Complex default value rules, Other change event rules and change event rules without DML
These change event rules are typically worded as "If A happens, always do B". The categories differ in what B is: Is it a complex default value, regular DML, or something outside the database.
In order to never forget that B should happen, a database trigger may sound tempting. But it is like smoking. One cigaret might make you look cool and will not harm your body much, but do it consistently and you are coughing all day and your lungs are black inside. You will end up in a situation where nobody understands all ramifications when you put that enddate in your contracts table. Maintenance costs will rise, because developers constantly get confused about unexpected code behaviour. And eventually the system will have to be replaced because it is just too complex and expensive to get anything done.
And then you have the performance considerations, because everything gets done row by row. And for the change event rules without DML, there is an extra trap as well when doing non-DML stuff that cannot be rollbacked. You'll be sending that email when in fact the update was rollbacked and just never took place. Or because of write consistency you might end up sending that email twice.
So the advice here is simple: don't ever implement these kind of rules using database triggers.
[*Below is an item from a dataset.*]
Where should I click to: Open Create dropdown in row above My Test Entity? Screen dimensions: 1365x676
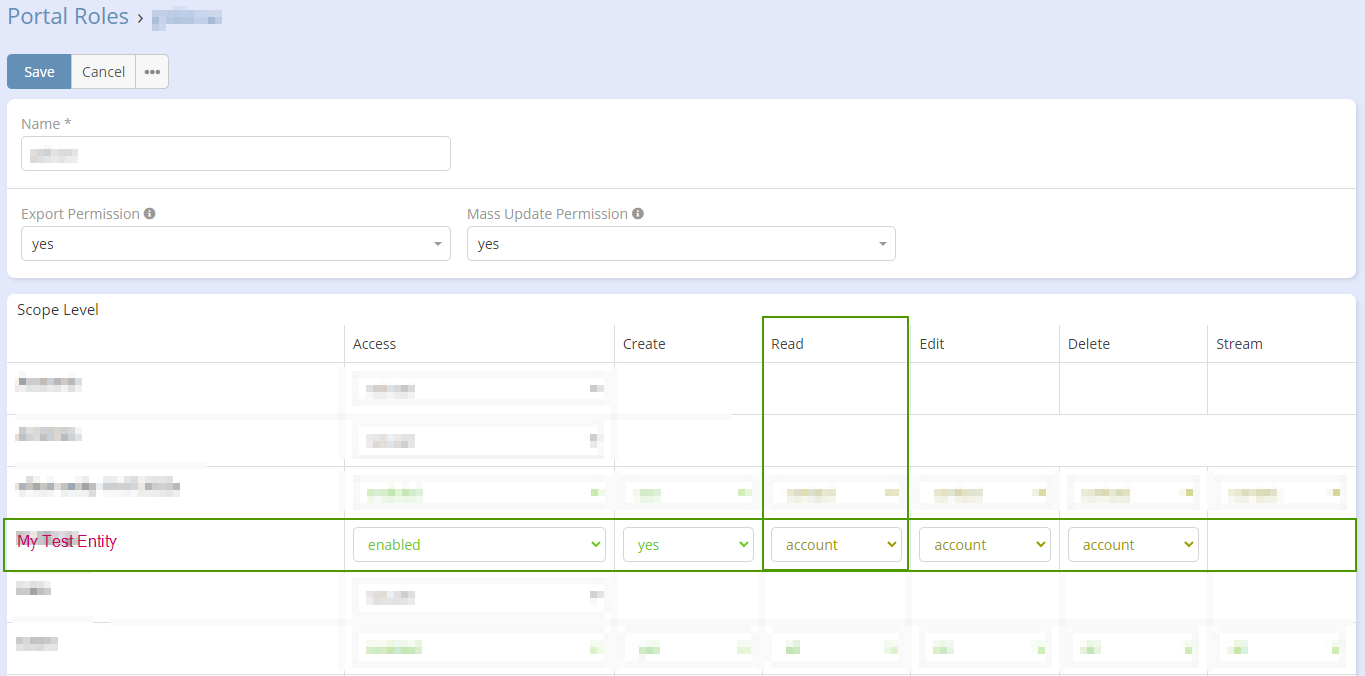point(688,493)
Code them in your api's. In the same way as I explained the api approach in the earlier blogpost about Implementing entity rules. Imagine to just read your end_contract procedure and seeing a series of procedure calls with clear names. And I've said it before in the database triggers are evil post: you make sure nobody bypasses the api by not granting table privileges to anyone, revoking the create session privilege after each install and patch in the owner schema. Only execute privileges on your api are granted.